QSCI
482/Prof. Conquest TAs
Kennedy, Malinick, Norman
HW
5--DUE FRIDAY, NOVEMBER 8, 2002
1. Recall problem #4 of HW 4 about
the effects of Nitrofen on C. dubia
offspring (a one-sample test). The
expectation was that Nitrofen would
cause a *decrease* of the average
number of offspring to something below
the control value of 32.0. The
purpose of this problem is to use the power
calculation from part 4b to
fill in the now "blank" power illustration on
page 8-5 of the
notes. (You'll need to make a copy of p. 8-5, or just
trace the two curves
on a piece of white paper).
On this graph, draw (or shade) in the
following: alpha, 1-alpha, beta,
1-beta. (From problem 4b alpha = .10,
power = .95.) Label the null
hypothesized value of mu0 = 32. In order to
label the value of mu under
the alternative hypothesis (call it muA) for
this level of power, you need
to calculate the value of the delta, the
minimum detectable effect (MDE),
using the information from #4 in HW4
(n=10, s=3.6).

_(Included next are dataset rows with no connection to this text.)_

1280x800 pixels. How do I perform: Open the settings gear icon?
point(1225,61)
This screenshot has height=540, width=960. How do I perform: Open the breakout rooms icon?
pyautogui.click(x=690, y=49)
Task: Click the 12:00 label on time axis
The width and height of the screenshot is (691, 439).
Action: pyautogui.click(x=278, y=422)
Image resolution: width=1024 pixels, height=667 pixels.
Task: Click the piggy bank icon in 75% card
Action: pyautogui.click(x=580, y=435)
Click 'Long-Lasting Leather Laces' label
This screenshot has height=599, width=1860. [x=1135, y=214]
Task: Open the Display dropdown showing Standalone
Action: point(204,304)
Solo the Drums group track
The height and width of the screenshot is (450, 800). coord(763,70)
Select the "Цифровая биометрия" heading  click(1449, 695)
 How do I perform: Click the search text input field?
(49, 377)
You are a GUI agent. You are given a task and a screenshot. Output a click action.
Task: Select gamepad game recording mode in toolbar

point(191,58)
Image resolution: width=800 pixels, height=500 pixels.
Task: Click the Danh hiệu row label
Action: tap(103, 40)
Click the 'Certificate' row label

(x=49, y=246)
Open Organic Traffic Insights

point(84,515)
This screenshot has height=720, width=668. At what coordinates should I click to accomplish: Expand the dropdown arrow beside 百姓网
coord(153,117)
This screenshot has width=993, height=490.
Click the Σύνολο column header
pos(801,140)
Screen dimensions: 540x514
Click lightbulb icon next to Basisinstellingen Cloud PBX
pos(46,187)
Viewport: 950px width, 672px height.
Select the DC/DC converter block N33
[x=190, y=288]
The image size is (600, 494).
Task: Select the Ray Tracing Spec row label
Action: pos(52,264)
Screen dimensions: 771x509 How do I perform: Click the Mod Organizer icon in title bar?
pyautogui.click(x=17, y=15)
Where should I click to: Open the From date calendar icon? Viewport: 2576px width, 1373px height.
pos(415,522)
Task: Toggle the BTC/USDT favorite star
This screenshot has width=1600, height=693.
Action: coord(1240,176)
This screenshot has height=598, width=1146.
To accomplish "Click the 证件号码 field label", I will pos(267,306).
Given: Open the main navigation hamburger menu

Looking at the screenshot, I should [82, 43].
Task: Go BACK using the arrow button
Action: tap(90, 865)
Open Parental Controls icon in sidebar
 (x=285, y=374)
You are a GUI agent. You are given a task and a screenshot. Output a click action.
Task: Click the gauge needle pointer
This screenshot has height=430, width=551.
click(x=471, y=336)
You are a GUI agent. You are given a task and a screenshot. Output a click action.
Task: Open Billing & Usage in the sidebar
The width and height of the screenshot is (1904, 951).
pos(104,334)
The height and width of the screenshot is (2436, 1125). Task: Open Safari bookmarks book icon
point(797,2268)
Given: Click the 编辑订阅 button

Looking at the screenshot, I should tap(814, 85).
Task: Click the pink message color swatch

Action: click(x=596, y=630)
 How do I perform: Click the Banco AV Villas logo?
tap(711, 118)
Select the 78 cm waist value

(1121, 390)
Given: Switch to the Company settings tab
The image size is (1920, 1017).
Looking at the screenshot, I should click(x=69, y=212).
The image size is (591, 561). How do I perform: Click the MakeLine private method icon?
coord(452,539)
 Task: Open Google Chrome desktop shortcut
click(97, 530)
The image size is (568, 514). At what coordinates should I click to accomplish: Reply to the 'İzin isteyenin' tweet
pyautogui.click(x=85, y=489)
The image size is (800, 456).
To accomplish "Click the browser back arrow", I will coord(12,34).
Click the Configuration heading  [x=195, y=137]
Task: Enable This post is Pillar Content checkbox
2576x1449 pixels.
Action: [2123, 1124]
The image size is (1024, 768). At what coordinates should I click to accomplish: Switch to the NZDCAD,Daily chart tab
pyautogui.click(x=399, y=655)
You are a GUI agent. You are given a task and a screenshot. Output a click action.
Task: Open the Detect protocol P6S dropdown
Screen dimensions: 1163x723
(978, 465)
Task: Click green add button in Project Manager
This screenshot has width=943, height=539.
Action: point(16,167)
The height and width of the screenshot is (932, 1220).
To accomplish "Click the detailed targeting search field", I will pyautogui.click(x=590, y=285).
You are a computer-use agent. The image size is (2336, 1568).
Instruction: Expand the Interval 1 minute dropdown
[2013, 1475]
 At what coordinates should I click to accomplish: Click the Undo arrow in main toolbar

Once you have found
delta, note the relationship between
mu0, muA, and delta, and use it to
find muA. Also denote clearly delta,
the MDE, on the plot.Finally, the big
vertical line on the graph must be
labeled. That line denotes the
"accept/reject" value for xbar.
That is, you need to figure out for what
values of xbar would one
"accept" Ho, and for what values of xbar would
one reject
Ho.
2. Recall the littleneck clam (Protothaca staminea) study done
in
Garrison Bay, Washington. Now
there are two random samples, each taken
from a different type of
sediment. The data are as
follows:
Sample from Sediment A:
xbar = 40.0 mm, s = 4.6 mm, n =6
Sample from Sediment B: xbar = 40.5 mm, s = 3.5 mm, n=9
a.
Test to see whether the two means differ at the .10 level of
significance
(you may assume equal variances for this part of the
problem). If they do, compute 90% confidence intervals
around the
separate means. If they
do not, compute a 90% confidence interval around
the pooled mean.
b.
If one wanted to be able to detect a difference between two groups as
small
as 0.5 mm, assuming equal sample sizes, what is the minimum n
required to
accomplish this? Assume .10 level of significance, power of
.75, and
pooled standard deviation of 4.0 mm.
c. Again assuming pooled standard deviation of 4.0 mm, respective
sample
sizes of 6 and 9, and a .10 level of significance, what is the
power of
detecting a difference between the two group means as low as
1.0 mm?
d.
Finally, test to see whether the two variances are indeed equal, at the
.10
level of significance.
3. Below are data concerning Am-241
(Americum-241) concentrations (in
thousandths of pCi/g) in soil crust
material collected at two different
locations, one near
("onsite") and one far ("offsite") from a nuclear
reprocessing
facility. The purpose of the study is to see whether the
onsite
population has larger Am-24a concentrations than the offsite
population.
Population
1 (onsite): 1.74 2.00 1.79 1.81 1.91 2.11 2.00 (n=7)
Population 2
(offsite): 1.45 1.27 1.17 1.01 2.30 1.54 1.71 1.71 trace
(n=9)
NOTE:
"trace" means that Am-241 was indeed detected, but in an amount too
small to measure exactly.
At the .10 level of significance,
using a test that will incorporate all
the data, including the
"trace" measurement, test to see whether Pop. 1
has larger
Am-241 concentrations than Pop. 2. What do you conclude?